Segment Start: SUPPLIED MATERIAL

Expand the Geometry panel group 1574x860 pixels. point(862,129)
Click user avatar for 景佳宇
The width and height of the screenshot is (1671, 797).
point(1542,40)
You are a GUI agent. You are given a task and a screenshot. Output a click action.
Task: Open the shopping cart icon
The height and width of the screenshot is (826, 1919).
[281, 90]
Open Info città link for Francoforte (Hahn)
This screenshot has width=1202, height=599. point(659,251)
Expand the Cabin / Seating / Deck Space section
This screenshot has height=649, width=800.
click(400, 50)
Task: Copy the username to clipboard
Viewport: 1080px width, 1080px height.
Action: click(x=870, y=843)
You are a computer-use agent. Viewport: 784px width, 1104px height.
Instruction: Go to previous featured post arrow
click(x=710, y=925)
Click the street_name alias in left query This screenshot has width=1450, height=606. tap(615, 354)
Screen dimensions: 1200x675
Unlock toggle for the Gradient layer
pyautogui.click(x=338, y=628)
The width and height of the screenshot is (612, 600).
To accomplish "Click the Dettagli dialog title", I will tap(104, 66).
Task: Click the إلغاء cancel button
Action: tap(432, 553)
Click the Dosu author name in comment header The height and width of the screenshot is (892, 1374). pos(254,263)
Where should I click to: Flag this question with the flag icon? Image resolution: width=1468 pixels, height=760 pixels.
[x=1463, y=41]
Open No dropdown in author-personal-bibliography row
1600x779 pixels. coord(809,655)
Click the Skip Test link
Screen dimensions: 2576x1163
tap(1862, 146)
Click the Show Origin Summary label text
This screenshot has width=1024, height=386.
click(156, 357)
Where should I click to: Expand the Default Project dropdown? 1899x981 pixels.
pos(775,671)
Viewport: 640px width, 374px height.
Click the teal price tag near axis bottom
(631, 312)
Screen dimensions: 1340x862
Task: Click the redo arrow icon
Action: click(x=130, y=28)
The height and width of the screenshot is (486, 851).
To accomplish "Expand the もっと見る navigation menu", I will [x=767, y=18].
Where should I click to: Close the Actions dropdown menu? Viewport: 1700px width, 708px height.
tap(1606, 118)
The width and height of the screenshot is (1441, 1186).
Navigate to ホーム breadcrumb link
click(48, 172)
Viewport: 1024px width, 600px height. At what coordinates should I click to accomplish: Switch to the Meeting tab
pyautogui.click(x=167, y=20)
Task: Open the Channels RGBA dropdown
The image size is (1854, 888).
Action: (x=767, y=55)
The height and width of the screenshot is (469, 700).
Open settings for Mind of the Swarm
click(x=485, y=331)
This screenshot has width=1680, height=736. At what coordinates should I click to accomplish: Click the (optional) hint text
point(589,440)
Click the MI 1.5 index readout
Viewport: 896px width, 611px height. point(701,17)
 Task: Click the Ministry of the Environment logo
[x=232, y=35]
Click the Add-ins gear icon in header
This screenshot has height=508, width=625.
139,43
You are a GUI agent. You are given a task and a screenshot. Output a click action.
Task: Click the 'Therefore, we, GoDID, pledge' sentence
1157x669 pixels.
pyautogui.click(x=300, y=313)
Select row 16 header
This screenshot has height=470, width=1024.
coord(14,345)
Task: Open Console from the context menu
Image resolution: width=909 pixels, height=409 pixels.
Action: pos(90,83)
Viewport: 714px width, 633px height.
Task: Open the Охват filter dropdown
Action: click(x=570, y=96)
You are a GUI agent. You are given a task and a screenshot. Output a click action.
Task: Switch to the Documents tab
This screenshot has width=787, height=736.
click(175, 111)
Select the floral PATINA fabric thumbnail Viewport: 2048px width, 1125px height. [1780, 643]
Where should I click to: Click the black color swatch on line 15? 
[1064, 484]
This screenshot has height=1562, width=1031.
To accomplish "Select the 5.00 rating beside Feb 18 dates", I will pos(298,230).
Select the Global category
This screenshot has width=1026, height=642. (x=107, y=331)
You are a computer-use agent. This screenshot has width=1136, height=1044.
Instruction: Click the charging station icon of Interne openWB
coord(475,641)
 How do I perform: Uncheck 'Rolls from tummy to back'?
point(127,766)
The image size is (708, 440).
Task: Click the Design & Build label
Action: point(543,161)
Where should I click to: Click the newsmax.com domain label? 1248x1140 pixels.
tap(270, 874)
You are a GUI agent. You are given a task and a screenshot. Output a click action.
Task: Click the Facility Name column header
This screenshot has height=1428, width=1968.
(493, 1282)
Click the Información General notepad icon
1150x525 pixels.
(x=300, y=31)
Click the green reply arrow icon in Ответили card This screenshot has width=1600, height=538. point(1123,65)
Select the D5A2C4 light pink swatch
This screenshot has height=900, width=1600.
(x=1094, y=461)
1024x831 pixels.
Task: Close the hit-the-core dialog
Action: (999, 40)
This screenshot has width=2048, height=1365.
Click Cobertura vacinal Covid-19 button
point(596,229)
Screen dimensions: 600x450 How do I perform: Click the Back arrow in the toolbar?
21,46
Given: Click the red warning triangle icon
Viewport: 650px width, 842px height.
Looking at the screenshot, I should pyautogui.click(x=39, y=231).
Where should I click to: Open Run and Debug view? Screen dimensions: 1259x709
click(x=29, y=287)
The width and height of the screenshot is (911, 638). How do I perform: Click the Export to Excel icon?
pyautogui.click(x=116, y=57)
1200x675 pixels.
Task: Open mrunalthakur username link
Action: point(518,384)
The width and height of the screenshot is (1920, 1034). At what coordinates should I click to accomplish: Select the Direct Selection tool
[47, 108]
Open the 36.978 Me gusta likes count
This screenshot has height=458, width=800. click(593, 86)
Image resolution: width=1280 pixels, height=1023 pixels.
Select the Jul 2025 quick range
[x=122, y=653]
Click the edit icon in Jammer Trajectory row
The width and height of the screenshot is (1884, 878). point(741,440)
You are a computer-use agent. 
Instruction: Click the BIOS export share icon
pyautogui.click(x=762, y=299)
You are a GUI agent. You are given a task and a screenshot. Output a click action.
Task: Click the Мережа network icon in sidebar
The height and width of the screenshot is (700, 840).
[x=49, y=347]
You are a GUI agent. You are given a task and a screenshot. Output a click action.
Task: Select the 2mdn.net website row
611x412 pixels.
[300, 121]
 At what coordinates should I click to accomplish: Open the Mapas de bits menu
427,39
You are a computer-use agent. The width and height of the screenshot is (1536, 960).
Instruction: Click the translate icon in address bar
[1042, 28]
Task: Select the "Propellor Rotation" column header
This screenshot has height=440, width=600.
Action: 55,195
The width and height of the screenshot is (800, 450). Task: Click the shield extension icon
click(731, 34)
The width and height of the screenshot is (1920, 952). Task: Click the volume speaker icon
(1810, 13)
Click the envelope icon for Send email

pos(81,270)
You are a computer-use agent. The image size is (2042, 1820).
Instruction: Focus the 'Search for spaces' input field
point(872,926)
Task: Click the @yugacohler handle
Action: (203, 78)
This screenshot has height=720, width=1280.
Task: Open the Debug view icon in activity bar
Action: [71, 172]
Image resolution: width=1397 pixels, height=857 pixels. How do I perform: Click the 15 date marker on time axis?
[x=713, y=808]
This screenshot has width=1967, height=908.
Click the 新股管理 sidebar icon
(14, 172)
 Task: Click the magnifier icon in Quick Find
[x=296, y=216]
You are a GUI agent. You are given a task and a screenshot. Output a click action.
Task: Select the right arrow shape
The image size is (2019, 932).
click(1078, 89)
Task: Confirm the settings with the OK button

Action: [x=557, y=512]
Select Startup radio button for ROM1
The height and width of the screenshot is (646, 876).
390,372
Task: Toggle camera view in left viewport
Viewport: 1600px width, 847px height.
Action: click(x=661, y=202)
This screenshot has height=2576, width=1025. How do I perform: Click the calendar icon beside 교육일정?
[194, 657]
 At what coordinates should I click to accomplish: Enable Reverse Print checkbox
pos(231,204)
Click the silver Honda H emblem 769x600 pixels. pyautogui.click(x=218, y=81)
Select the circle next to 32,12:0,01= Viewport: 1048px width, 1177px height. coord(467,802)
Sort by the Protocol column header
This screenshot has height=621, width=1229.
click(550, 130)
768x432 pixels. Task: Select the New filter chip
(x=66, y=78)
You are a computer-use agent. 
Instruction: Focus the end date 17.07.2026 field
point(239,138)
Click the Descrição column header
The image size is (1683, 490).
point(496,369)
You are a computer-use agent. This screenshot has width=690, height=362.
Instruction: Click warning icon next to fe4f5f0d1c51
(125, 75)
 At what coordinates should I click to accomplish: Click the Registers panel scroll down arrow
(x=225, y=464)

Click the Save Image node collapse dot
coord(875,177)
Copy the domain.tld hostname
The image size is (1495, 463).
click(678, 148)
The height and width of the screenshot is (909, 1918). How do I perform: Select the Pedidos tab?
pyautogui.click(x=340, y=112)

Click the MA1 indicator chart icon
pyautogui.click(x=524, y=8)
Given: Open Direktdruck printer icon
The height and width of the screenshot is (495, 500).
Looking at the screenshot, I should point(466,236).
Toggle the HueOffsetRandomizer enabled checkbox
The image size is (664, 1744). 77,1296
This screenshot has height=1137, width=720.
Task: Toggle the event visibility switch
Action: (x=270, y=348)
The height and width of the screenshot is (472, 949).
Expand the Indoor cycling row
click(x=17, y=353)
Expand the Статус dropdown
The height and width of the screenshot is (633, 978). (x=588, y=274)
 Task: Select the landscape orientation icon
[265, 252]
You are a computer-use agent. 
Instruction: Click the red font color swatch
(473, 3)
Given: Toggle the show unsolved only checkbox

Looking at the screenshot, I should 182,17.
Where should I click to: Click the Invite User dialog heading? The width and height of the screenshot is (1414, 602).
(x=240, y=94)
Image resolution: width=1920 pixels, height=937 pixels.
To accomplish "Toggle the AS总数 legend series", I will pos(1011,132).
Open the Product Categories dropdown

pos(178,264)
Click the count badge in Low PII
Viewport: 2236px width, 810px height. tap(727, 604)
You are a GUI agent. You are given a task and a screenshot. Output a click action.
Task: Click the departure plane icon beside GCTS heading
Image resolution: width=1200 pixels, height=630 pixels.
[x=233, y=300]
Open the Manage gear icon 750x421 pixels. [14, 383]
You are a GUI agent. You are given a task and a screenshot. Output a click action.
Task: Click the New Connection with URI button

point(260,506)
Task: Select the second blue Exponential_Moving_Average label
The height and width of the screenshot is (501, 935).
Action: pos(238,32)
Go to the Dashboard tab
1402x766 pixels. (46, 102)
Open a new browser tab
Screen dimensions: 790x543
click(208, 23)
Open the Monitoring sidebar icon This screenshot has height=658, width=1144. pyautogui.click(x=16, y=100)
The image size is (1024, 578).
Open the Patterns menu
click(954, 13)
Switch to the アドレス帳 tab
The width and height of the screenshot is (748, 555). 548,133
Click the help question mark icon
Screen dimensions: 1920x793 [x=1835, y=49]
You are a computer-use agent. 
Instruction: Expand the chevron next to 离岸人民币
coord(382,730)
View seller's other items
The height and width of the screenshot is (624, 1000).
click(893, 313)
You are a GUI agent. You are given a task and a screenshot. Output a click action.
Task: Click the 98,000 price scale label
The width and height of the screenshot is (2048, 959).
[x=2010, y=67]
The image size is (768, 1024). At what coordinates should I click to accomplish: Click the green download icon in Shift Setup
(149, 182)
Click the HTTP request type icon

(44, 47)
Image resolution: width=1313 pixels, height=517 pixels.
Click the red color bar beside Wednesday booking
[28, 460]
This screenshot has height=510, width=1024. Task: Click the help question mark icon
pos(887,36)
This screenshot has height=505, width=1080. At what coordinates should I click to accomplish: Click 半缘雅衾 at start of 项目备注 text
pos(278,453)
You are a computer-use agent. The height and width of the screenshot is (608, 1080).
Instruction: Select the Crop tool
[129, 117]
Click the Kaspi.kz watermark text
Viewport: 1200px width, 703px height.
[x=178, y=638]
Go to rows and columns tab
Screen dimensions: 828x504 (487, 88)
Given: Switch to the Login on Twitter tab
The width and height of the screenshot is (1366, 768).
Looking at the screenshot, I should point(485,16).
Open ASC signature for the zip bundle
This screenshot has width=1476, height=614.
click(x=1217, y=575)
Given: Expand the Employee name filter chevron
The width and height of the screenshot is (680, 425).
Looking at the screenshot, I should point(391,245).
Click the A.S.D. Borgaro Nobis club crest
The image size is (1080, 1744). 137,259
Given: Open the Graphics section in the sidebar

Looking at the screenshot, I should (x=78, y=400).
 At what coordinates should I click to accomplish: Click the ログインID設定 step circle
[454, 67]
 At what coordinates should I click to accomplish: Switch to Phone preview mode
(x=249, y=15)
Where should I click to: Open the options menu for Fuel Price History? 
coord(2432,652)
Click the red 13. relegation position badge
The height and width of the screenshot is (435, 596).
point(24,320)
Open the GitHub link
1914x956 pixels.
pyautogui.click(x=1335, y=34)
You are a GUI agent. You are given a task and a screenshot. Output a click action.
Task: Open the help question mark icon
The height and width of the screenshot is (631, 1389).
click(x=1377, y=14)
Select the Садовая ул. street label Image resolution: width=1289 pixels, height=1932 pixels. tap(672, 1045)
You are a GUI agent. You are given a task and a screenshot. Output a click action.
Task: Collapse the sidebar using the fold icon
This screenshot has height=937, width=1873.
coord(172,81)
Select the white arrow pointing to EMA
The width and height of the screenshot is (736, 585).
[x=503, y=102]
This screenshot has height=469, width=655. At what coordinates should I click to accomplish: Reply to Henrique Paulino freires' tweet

Segment End: SUPPLIED MATERIAL

== REQUIREMENT ==
When the line containing "The height and width of the screenshot is (486, 851)." is reached, include it and stop. Until then, output each line of the entries exactly as given, starting from the first.

== YOUR RESPONSE ==
Expand the Geometry panel group 1574x860 pixels. point(862,129)
Click user avatar for 景佳宇
The width and height of the screenshot is (1671, 797).
point(1542,40)
You are a GUI agent. You are given a task and a screenshot. Output a click action.
Task: Open the shopping cart icon
The height and width of the screenshot is (826, 1919).
[281, 90]
Open Info città link for Francoforte (Hahn)
This screenshot has width=1202, height=599. point(659,251)
Expand the Cabin / Seating / Deck Space section
This screenshot has height=649, width=800.
click(400, 50)
Task: Copy the username to clipboard
Viewport: 1080px width, 1080px height.
Action: click(x=870, y=843)
You are a computer-use agent. Viewport: 784px width, 1104px height.
Instruction: Go to previous featured post arrow
click(x=710, y=925)
Click the street_name alias in left query This screenshot has width=1450, height=606. tap(615, 354)
Screen dimensions: 1200x675
Unlock toggle for the Gradient layer
pyautogui.click(x=338, y=628)
The width and height of the screenshot is (612, 600).
To accomplish "Click the Dettagli dialog title", I will tap(104, 66).
Task: Click the إلغاء cancel button
Action: tap(432, 553)
Click the Dosu author name in comment header The height and width of the screenshot is (892, 1374). pos(254,263)
Where should I click to: Flag this question with the flag icon? Image resolution: width=1468 pixels, height=760 pixels.
[x=1463, y=41]
Open No dropdown in author-personal-bibliography row
1600x779 pixels. coord(809,655)
Click the Skip Test link
Screen dimensions: 2576x1163
tap(1862, 146)
Click the Show Origin Summary label text
This screenshot has width=1024, height=386.
click(156, 357)
Where should I click to: Expand the Default Project dropdown? 1899x981 pixels.
pos(775,671)
Viewport: 640px width, 374px height.
Click the teal price tag near axis bottom
(631, 312)
Screen dimensions: 1340x862
Task: Click the redo arrow icon
Action: click(x=130, y=28)
The height and width of the screenshot is (486, 851).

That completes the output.